DATA FOR PROCESSING ::

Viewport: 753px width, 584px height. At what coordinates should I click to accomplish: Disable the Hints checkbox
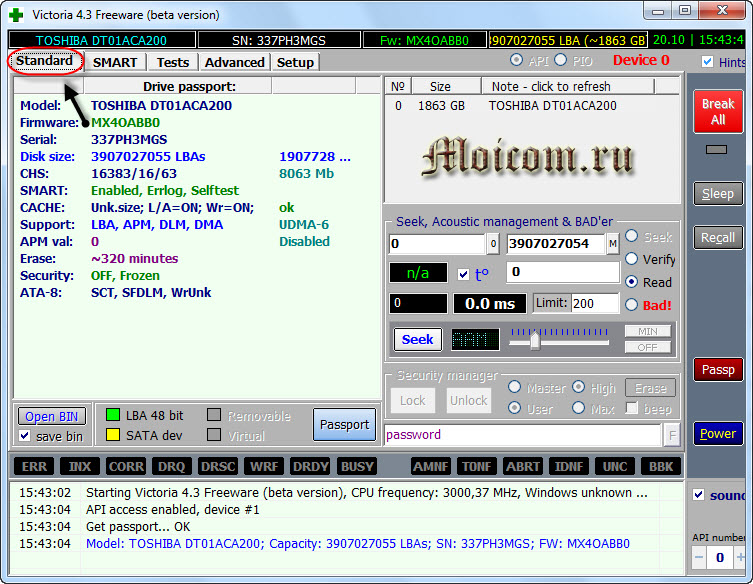[708, 62]
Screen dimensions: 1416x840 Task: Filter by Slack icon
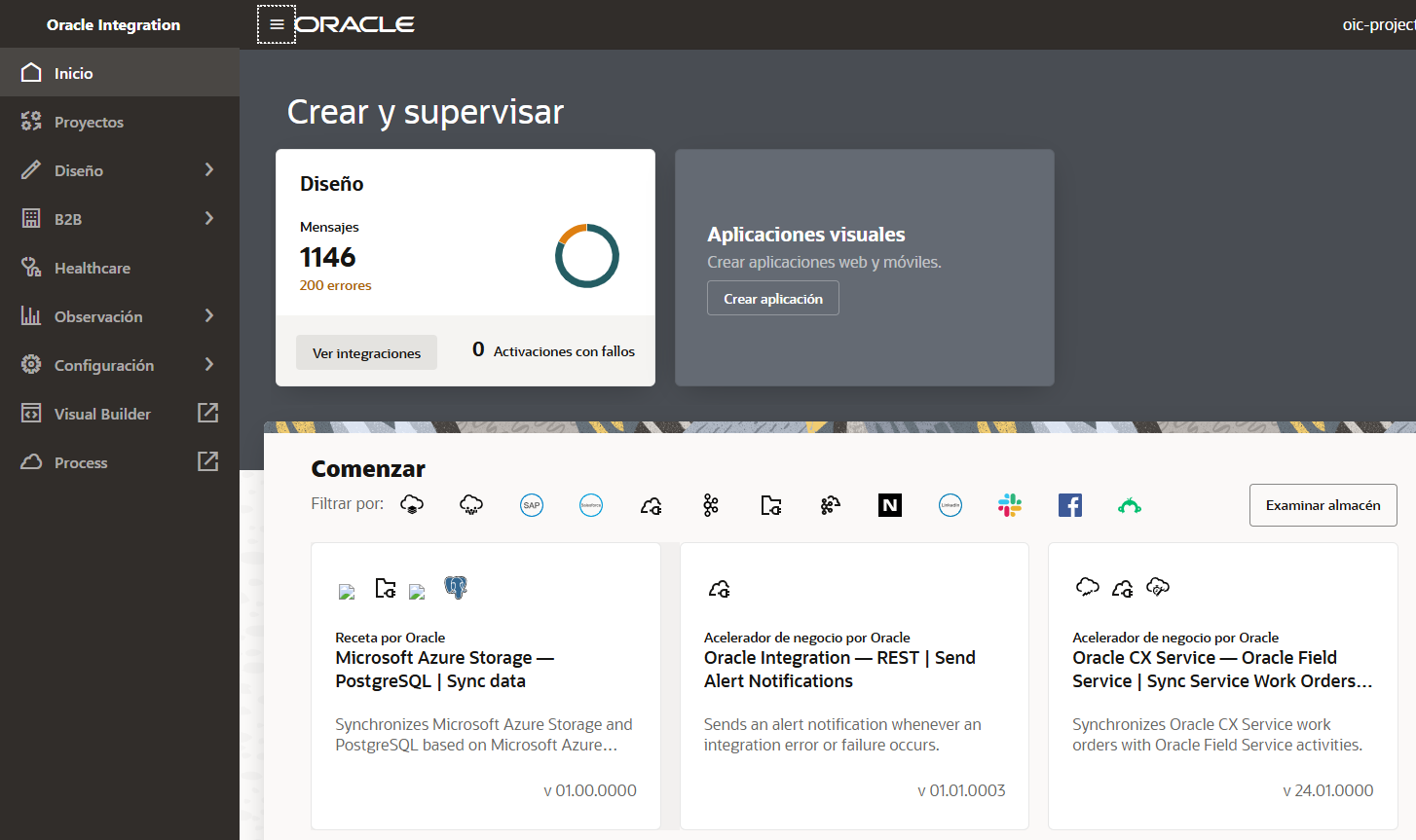tap(1010, 505)
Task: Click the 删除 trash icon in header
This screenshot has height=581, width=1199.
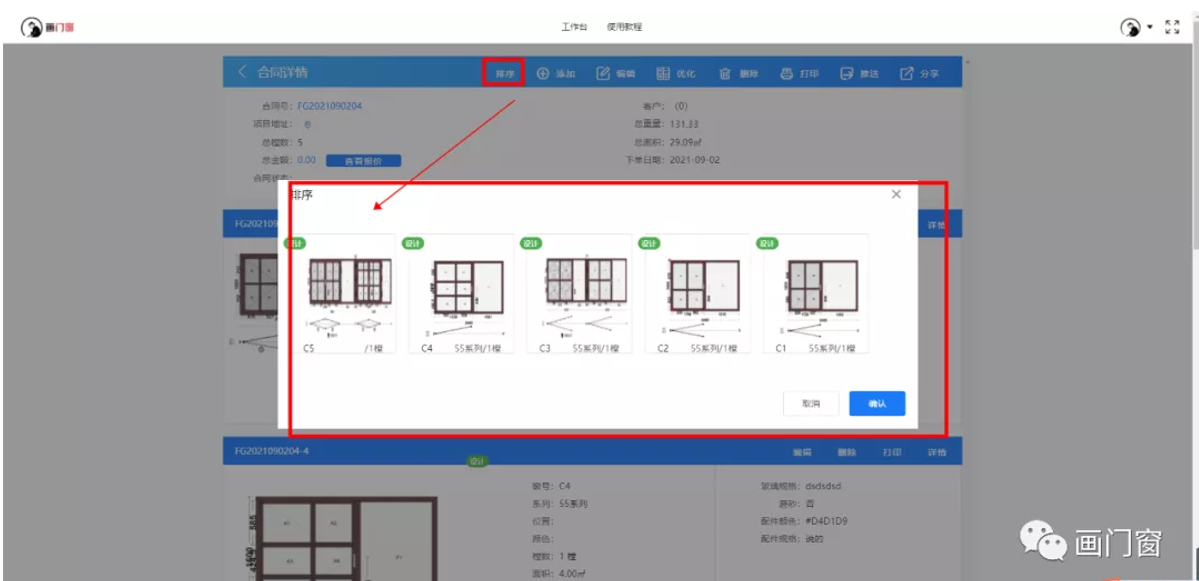Action: [724, 73]
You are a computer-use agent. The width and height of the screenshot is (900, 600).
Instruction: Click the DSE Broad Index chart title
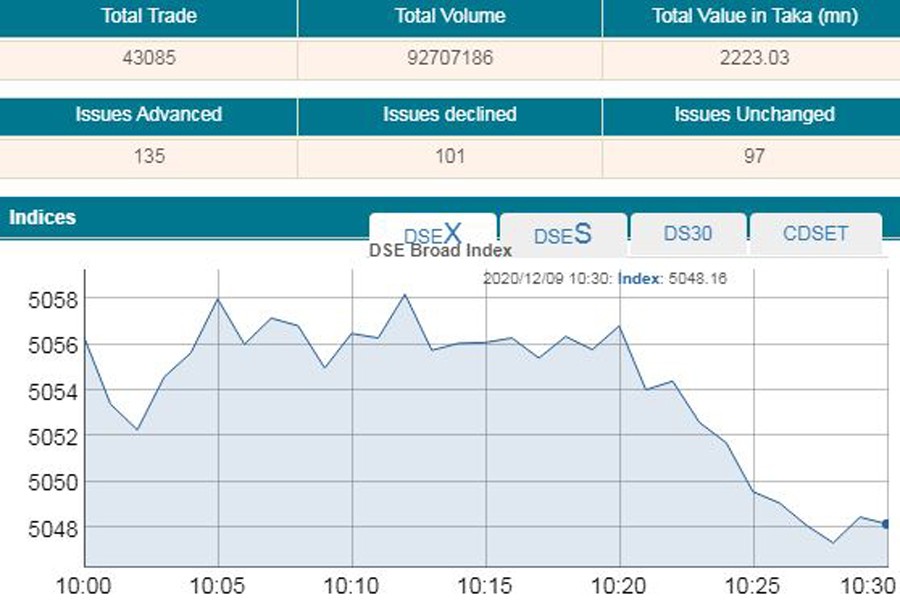[x=441, y=251]
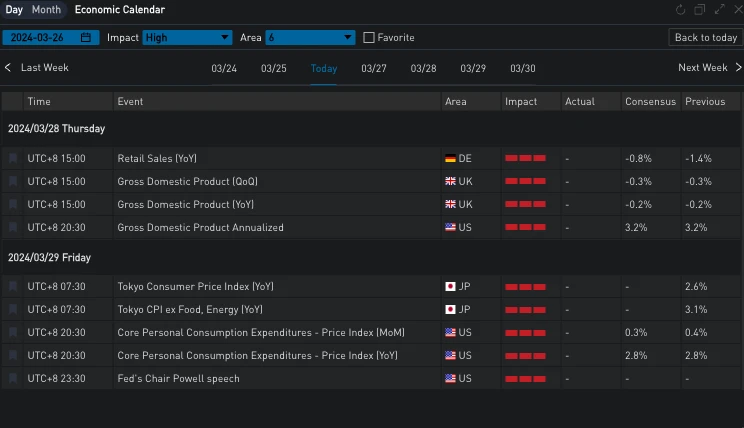Open the calendar date picker icon
The width and height of the screenshot is (744, 428).
(86, 38)
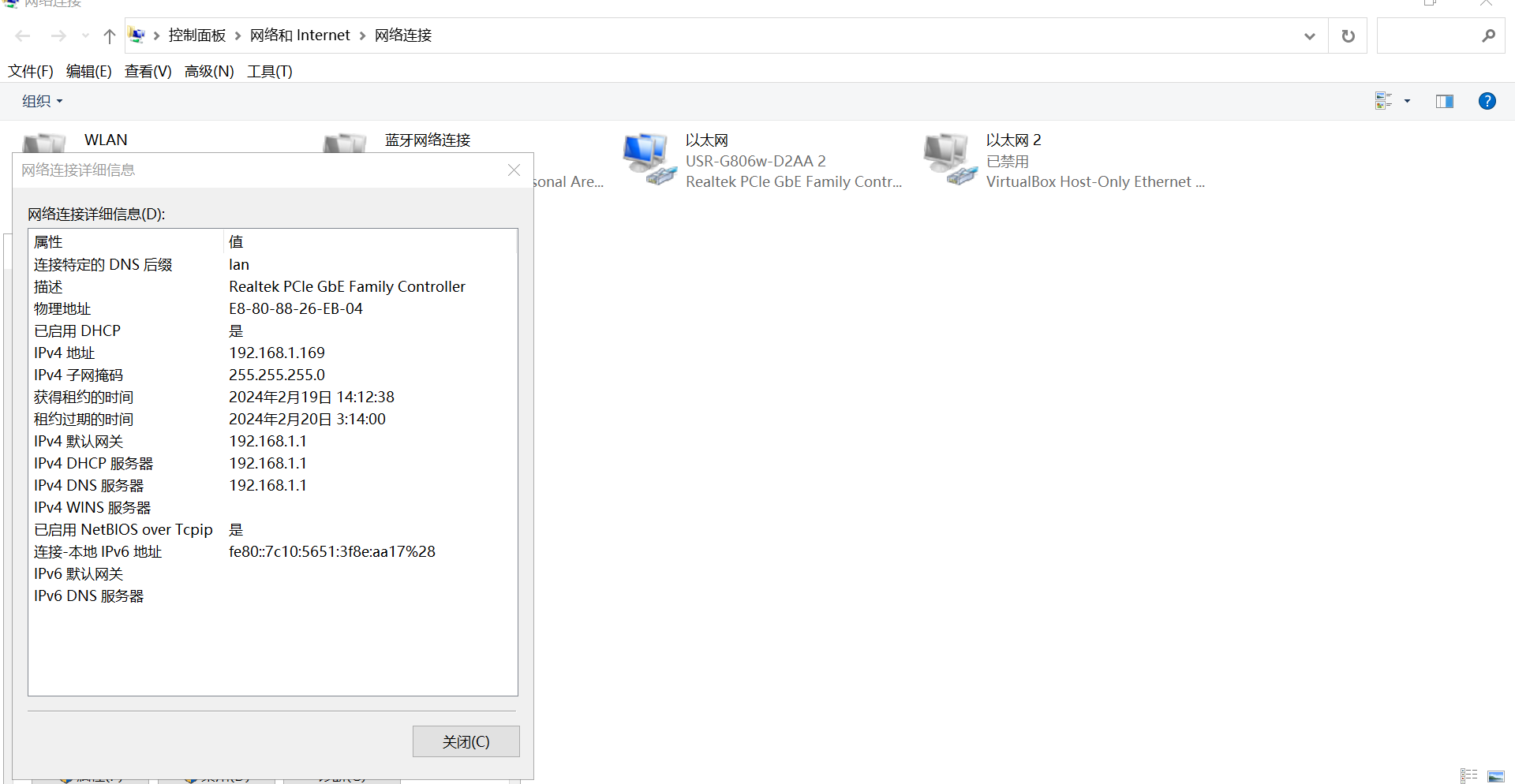
Task: Click the change view layout icon
Action: [x=1383, y=101]
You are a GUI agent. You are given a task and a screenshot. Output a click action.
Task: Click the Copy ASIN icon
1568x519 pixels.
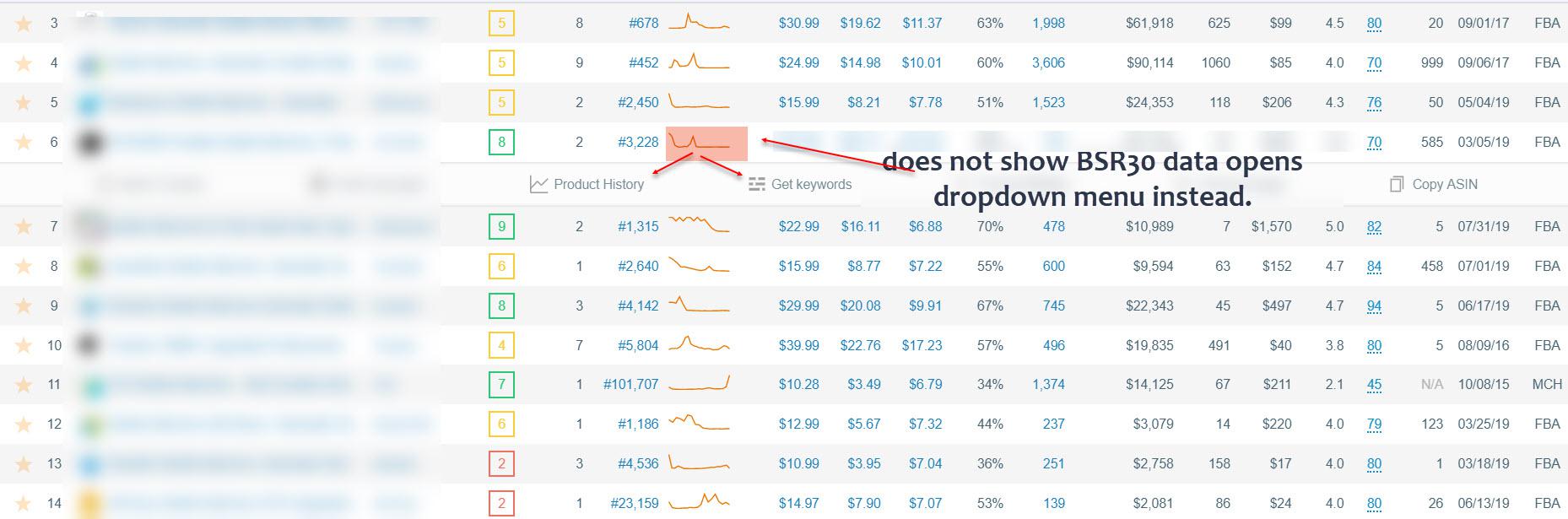(x=1397, y=184)
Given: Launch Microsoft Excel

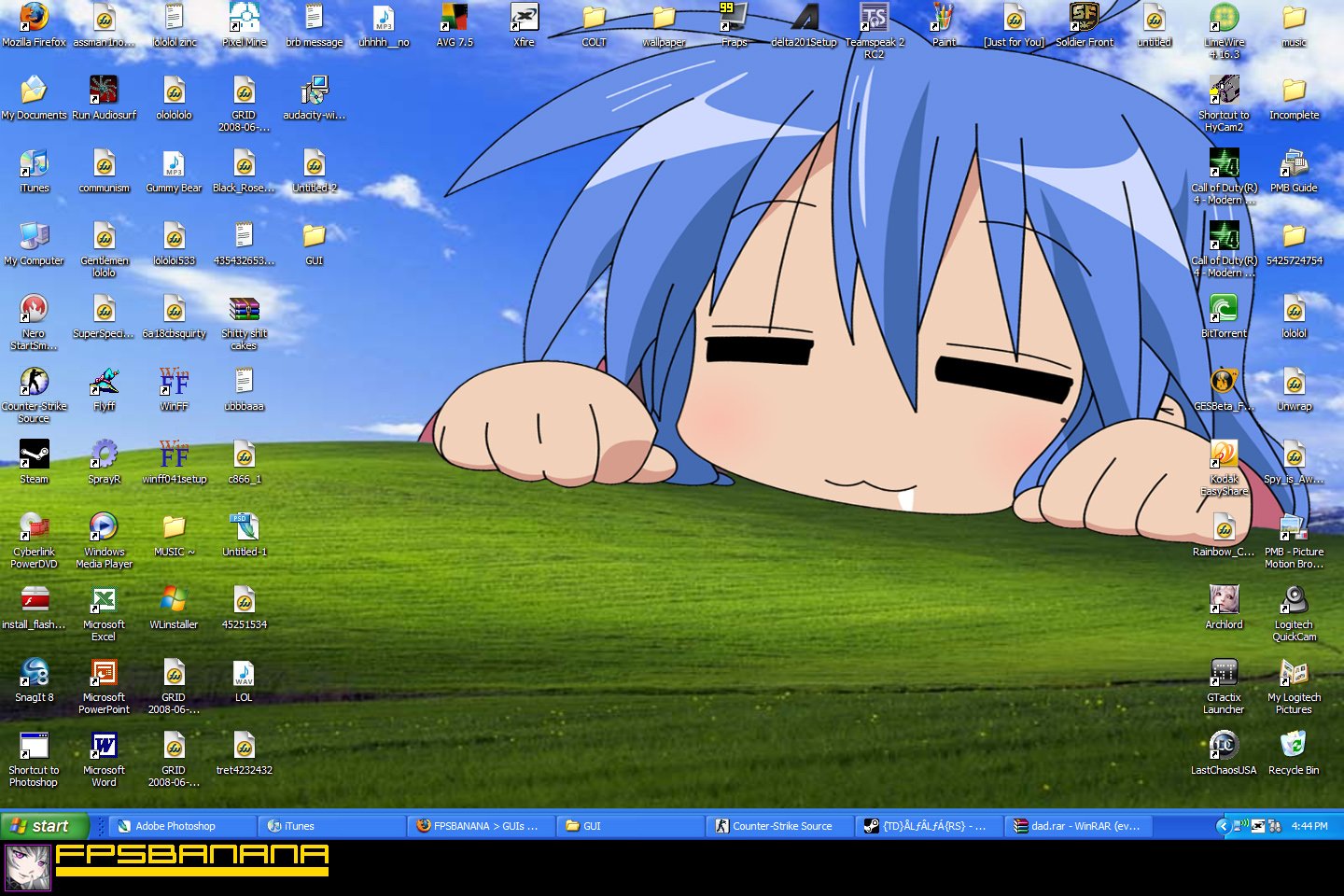Looking at the screenshot, I should 104,602.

HOW TO COMPLETE THIS TASK :: Please output each line above exactly and omit all images.

REPLY TO THE TASK ::
Viewport: 753px width, 584px height. At what coordinates should I click to accomplish: Disable the Hints checkbox
[708, 62]
Screen dimensions: 1416x840 Task: Filter by Slack icon
tap(1010, 505)
Task: Click the 删除 trash icon in header
This screenshot has height=581, width=1199.
Action: [724, 73]
You are a computer-use agent. The width and height of the screenshot is (900, 600).
Instruction: Click the DSE Broad Index chart title
[x=441, y=251]
Open the calendar date picker icon
The width and height of the screenshot is (744, 428).
(86, 38)
Task: Click the change view layout icon
Action: [x=1383, y=101]
You are a GUI agent. You are given a task and a screenshot. Output a click action.
Task: Click the Copy ASIN icon
1568x519 pixels.
(x=1397, y=184)
Given: Launch Microsoft Excel

Looking at the screenshot, I should 104,602.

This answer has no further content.